I wanted to write about another bit of code that I created for the What Color Is...? website I talked about in my previous post.
Displaying the Results
Probably the most interesting and challenging part of this project was to come up with a way to generate and display the results in an efficient way. Colors were all saved in the database as 3 separate fields (Red, Green, and Blue). This made it easy to select a color average for all responses. Here is the SQL:
SELECT t.name ,
COUNT(*) AS Count,
AVG(IsNull(red,255)) as Red ,
AVG(IsNull(green,255)) as Green ,
AVG(IsNull(blue,255)) as Blue
FROM WCIResponse r
INNER JOIN WCIThing t ON r.ThingID = t.ThingID
GROUP BY t.name
One of the options in the survey is to select "No Color", which is saved in the database as null values. These are converted to 255 so that it is the same as if they selected white.

COLLECTED DATA
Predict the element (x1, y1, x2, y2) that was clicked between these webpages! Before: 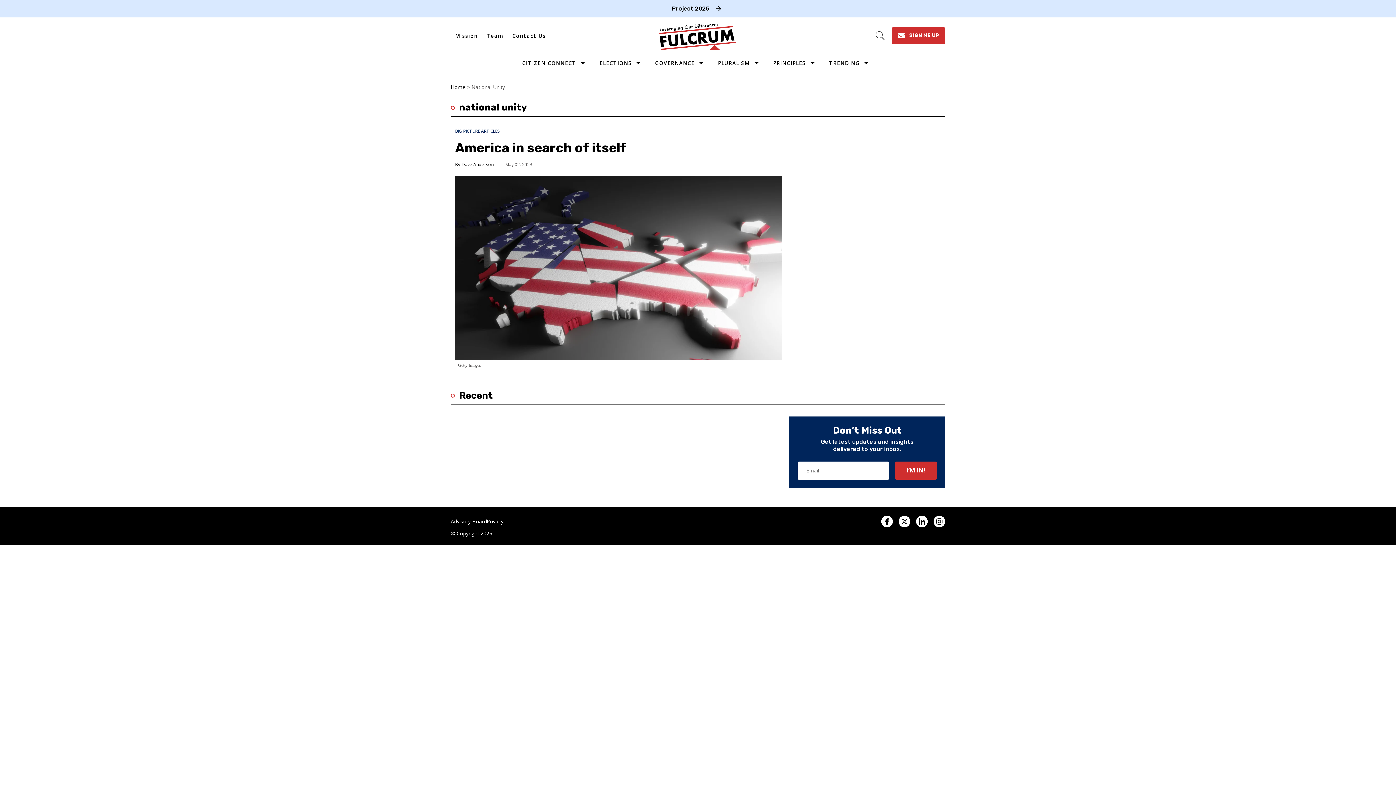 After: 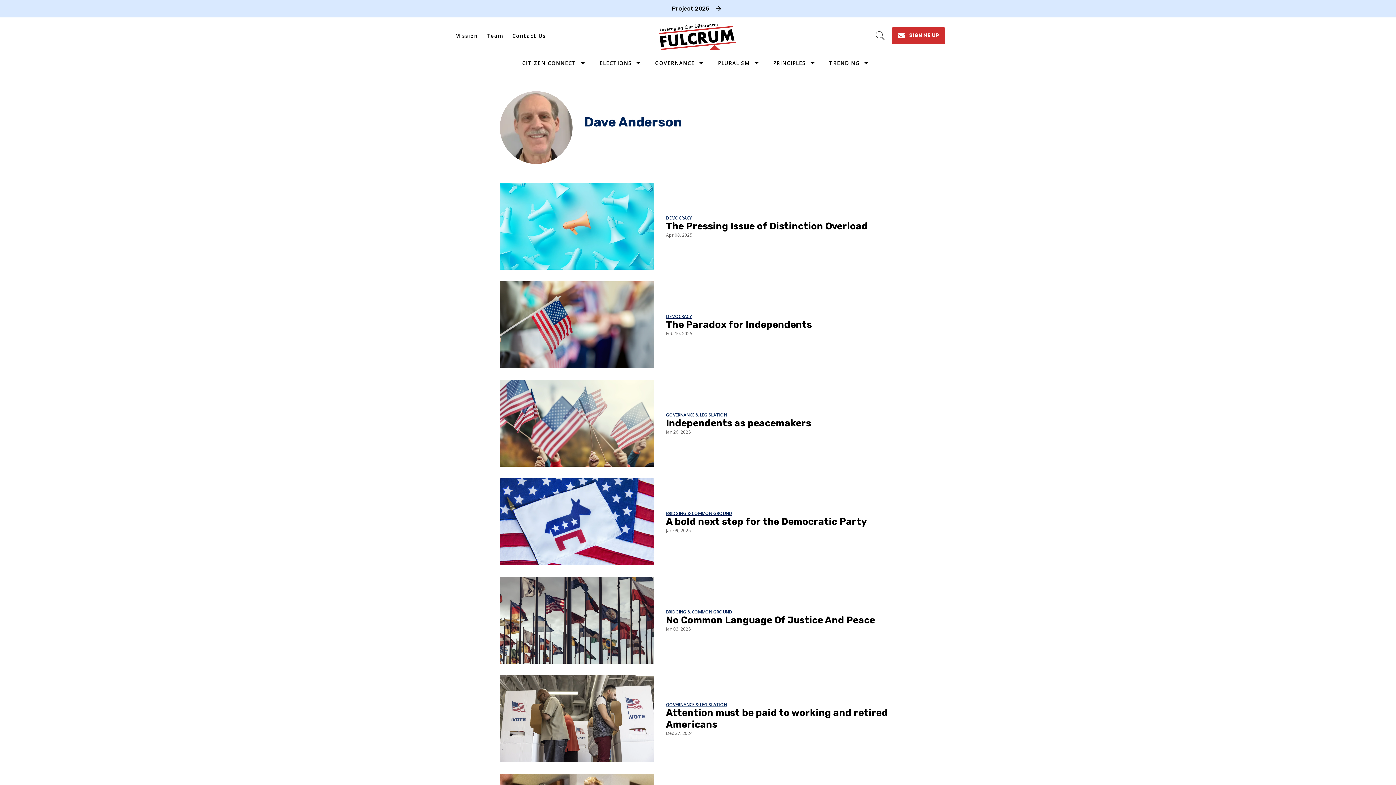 Action: bbox: (455, 161, 493, 167) label: Dave Anderson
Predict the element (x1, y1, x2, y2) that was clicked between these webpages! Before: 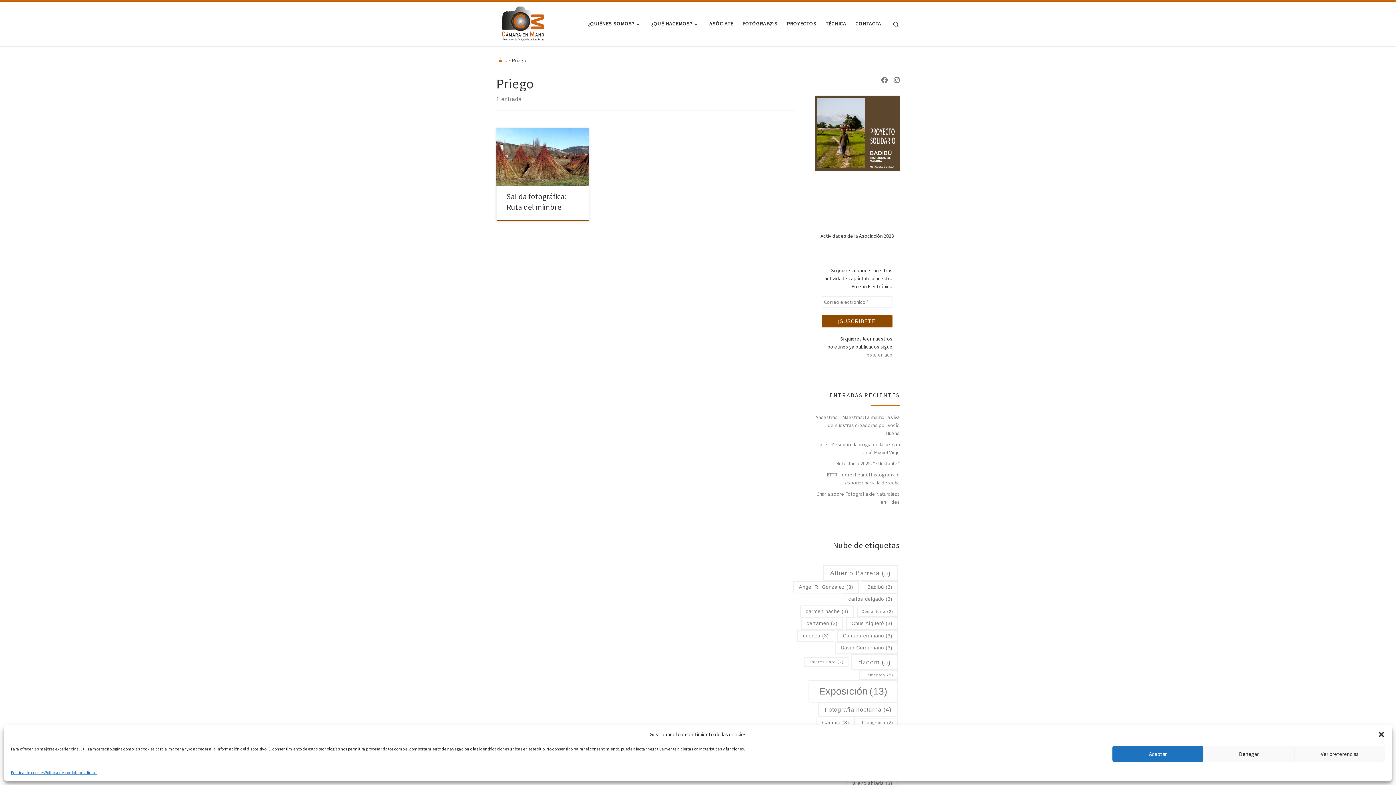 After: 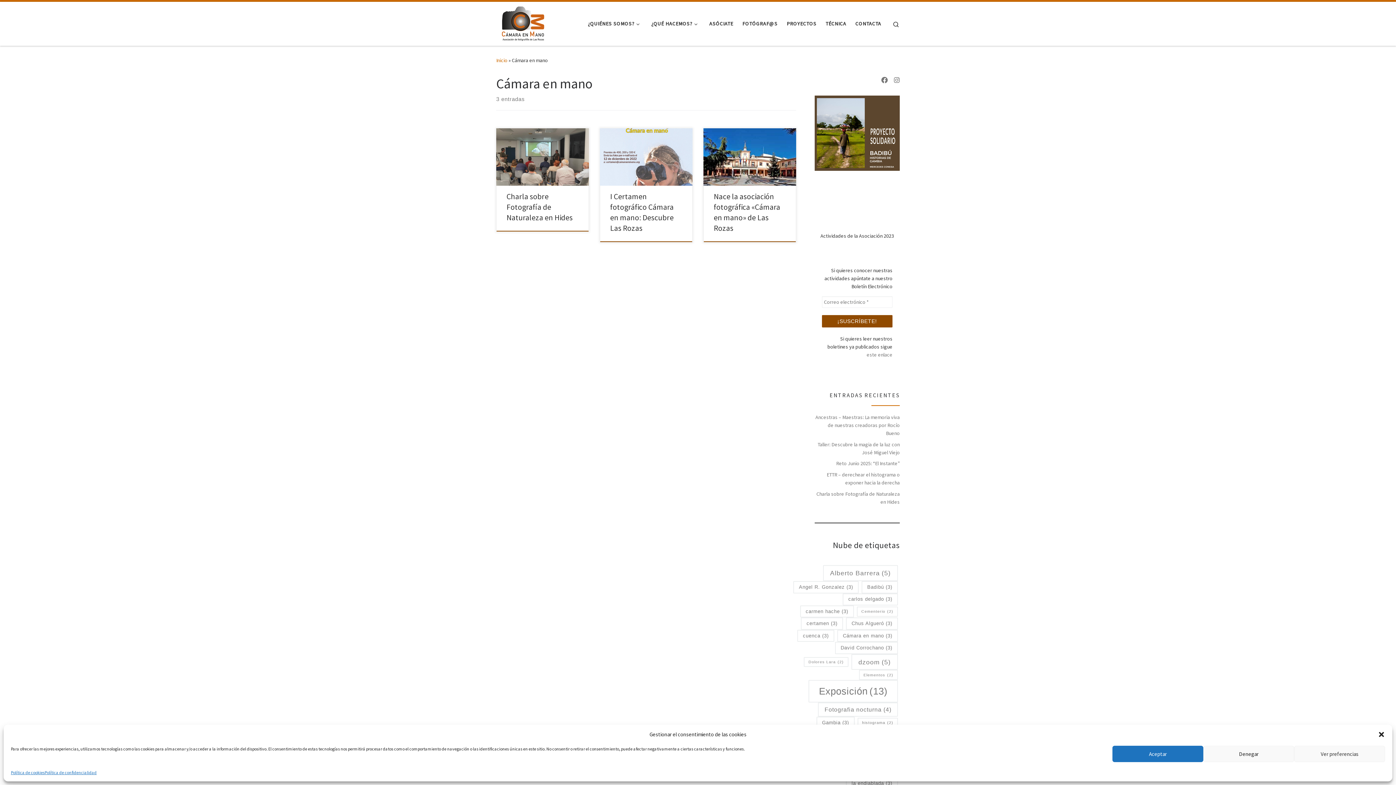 Action: label: Cámara en mano (3 elementos) bbox: (837, 630, 898, 642)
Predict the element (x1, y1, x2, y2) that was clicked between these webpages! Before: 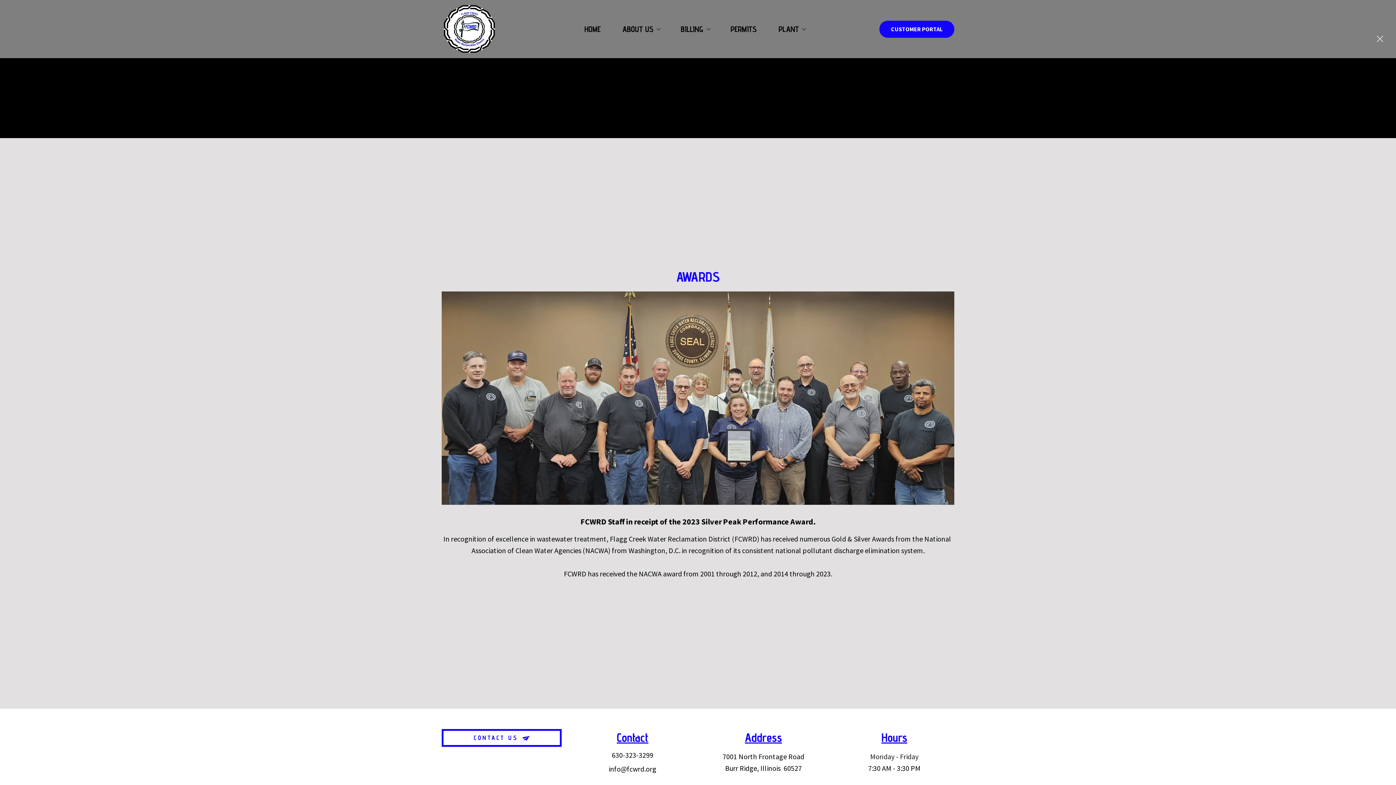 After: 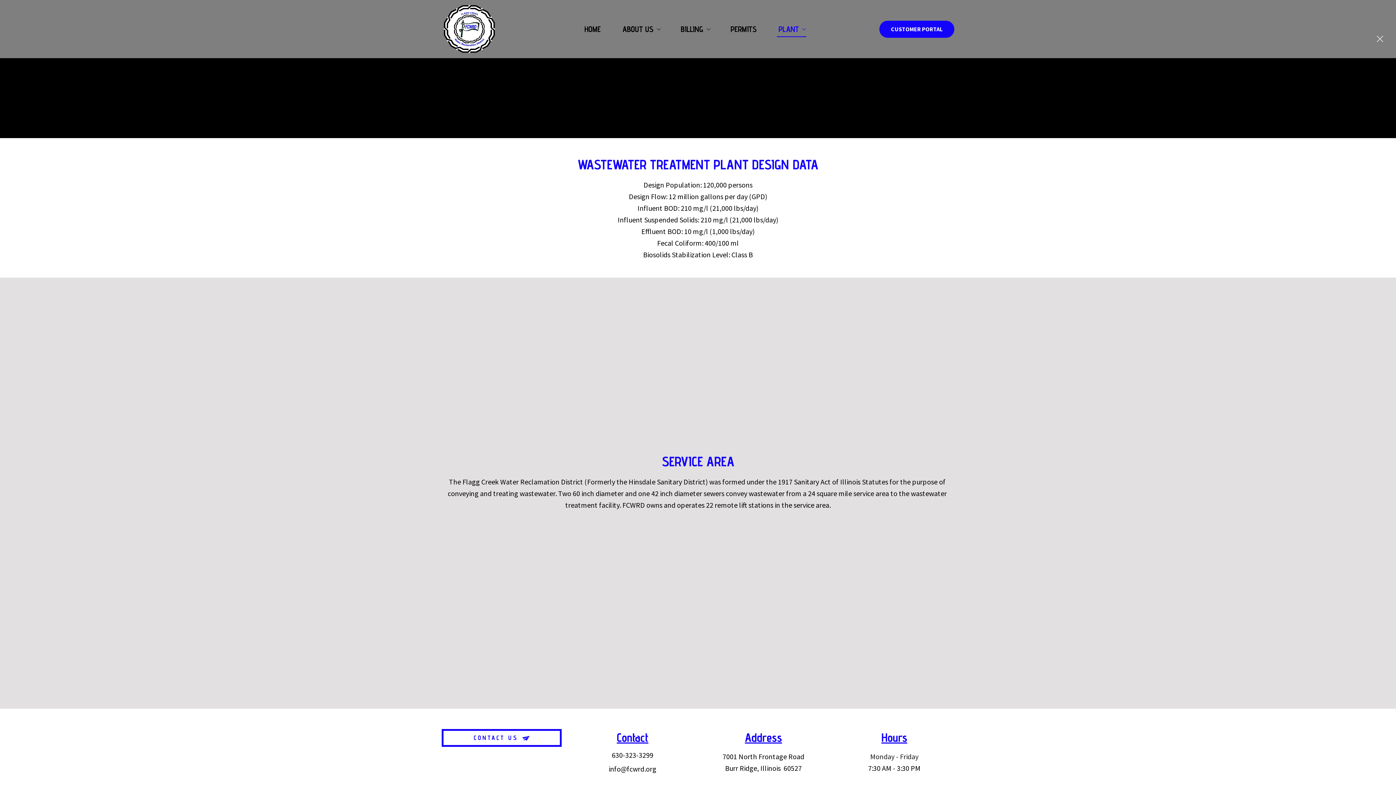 Action: bbox: (769, 21, 813, 37) label: PLANT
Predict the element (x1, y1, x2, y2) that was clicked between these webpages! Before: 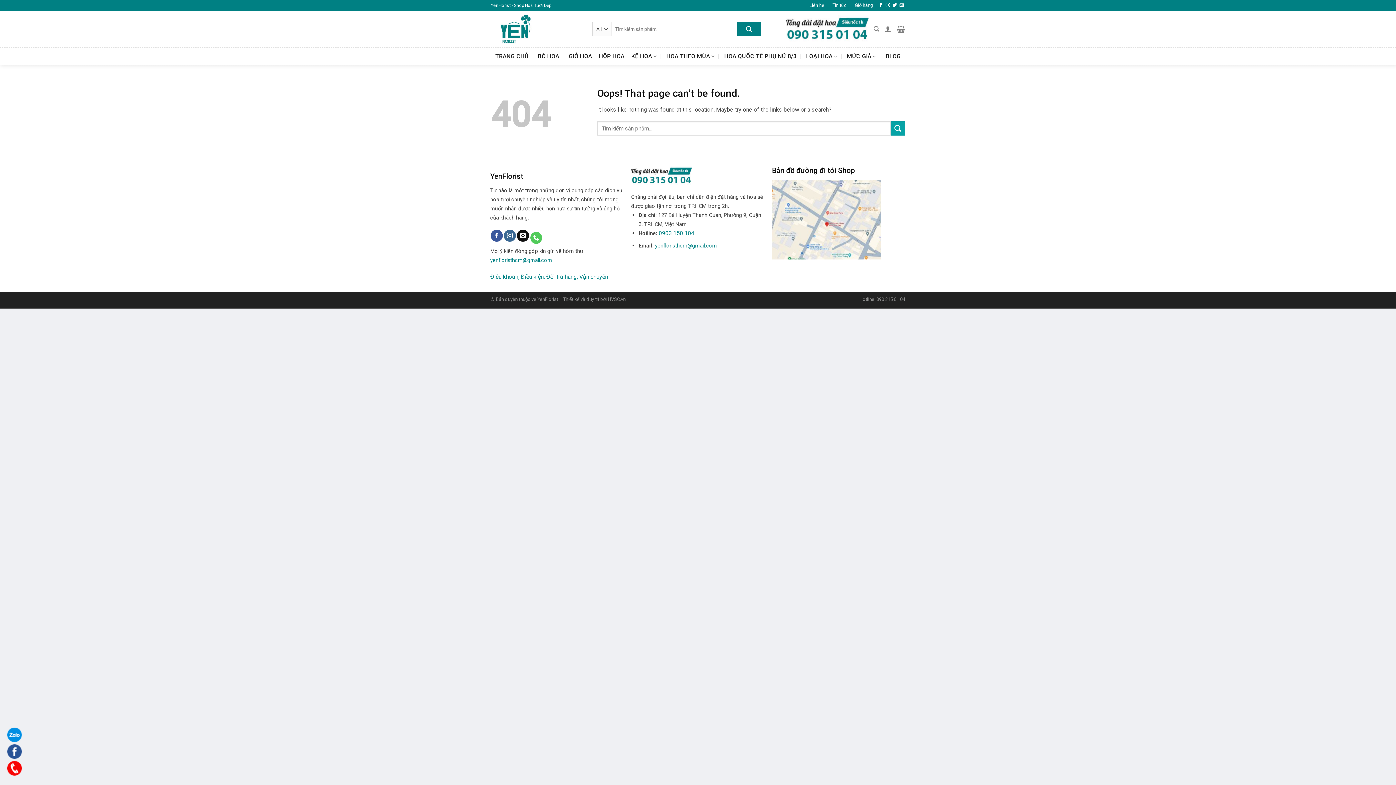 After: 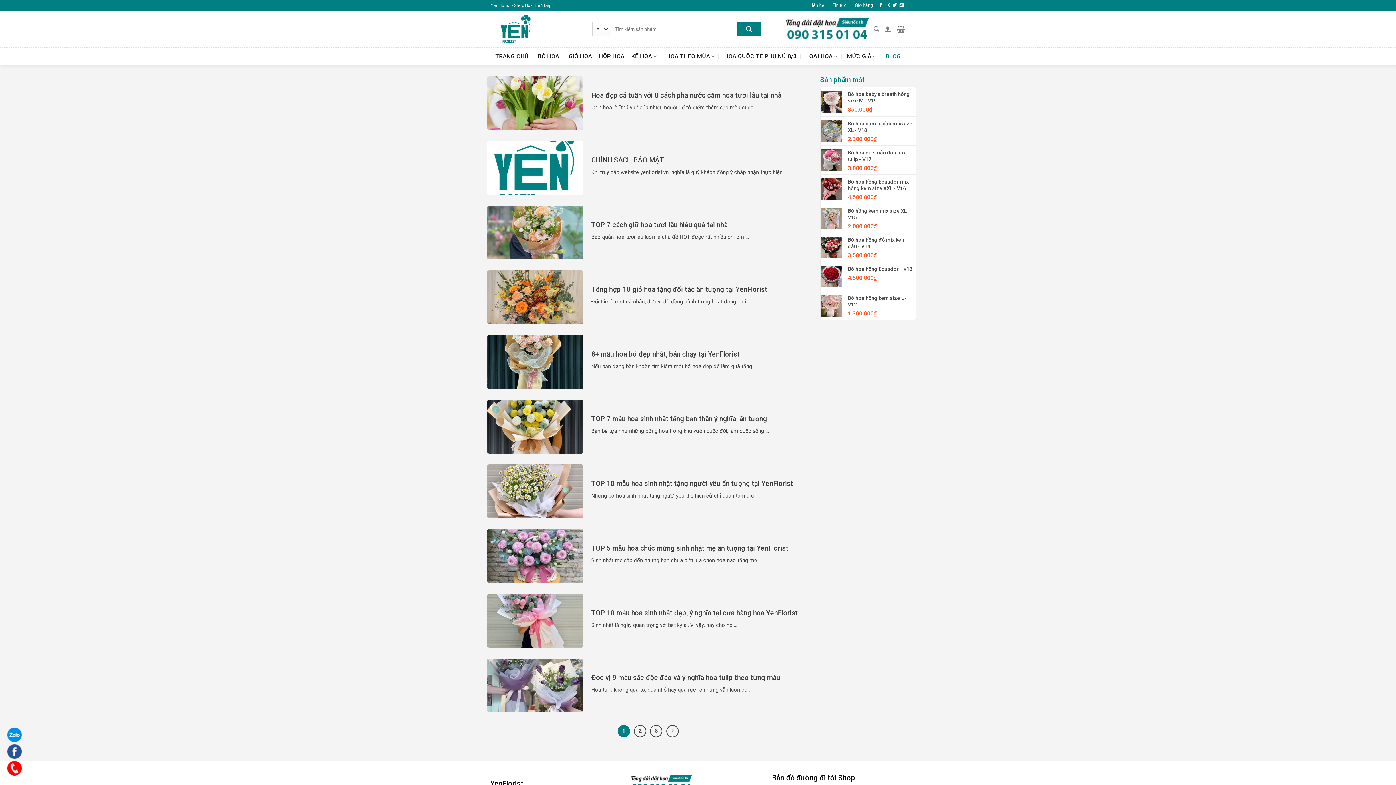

TASK TO CARRY OUT
Extend the post about displaying the What Color Is...? survey results, picking up after its last sentence. The data has no connection to the post about displaying the What Color Is...? survey results.

SOLVED PROBLEM
That was pretty easy, but I also collect some basic, anonymous demographic information to enable breaking down the results a bit. I ask for age, for instance. What I wanted to do was to break down the results by age group, i.e. 20-29, 30-39, etc. This is more complicated, of course, and I didn't want to get into doing a massive number of queries and loops, etc, to build up the results. Fortunately I have recently gotten to know more about the SQL Server statement PIVOT. PIVOT is made for creating just such reports as this. This is somewhat more complicated than a simple PIVOT, because I don't want a column for every age, but I want to group the ages by decade.
I'll run through the ColdFusion/SQL code I used to make this work.
First, I set a variable with an SQL expression to create the name of the age group, e.g. "40-49":
<cfset var AgeRange = "CONVERT(VARCHAR,Age/10*10) + '-' + CONVERT(VARCHAR,Age/10*10+9)">
I only want to include the age ranges for which I actually have data, so I do an initial query to get the age ranges in the data. Note that the AgeRange is wrapped in brackets so that it can be used as the column name in the next query, e.g. "[40-49]".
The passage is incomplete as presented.